_ASSIGNED TASK_
Within the entries that follow, show each line where the word "agent" occurs.

** Opening SOURCE MATERIAL block **

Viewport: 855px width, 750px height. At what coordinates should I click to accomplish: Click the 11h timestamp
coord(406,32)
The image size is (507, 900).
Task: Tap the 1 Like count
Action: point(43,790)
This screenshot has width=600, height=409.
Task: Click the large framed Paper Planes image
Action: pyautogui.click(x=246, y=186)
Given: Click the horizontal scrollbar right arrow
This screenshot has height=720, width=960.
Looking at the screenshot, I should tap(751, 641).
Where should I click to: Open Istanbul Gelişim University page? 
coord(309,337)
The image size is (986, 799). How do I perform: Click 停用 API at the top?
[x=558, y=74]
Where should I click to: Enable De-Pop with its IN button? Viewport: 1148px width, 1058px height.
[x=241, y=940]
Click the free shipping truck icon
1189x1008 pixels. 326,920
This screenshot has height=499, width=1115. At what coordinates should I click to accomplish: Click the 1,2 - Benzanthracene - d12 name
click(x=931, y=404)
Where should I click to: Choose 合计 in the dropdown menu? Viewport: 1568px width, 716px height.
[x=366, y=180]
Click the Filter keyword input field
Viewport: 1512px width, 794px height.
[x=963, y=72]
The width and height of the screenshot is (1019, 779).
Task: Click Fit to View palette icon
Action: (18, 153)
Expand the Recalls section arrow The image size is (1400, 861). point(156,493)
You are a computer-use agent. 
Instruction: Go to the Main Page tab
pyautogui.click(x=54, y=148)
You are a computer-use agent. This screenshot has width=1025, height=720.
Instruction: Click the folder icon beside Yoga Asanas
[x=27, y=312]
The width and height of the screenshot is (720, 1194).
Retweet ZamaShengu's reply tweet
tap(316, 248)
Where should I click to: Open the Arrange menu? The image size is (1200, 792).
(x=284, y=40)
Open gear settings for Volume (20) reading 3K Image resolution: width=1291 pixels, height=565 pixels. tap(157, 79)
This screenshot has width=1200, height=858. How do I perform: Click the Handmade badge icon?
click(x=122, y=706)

** Closing SOURCE MATERIAL block **

_RESPONSE TO THIS TASK_
You are a computer-use agent. 
You are a computer-use agent. This screenshot has width=1025, height=720.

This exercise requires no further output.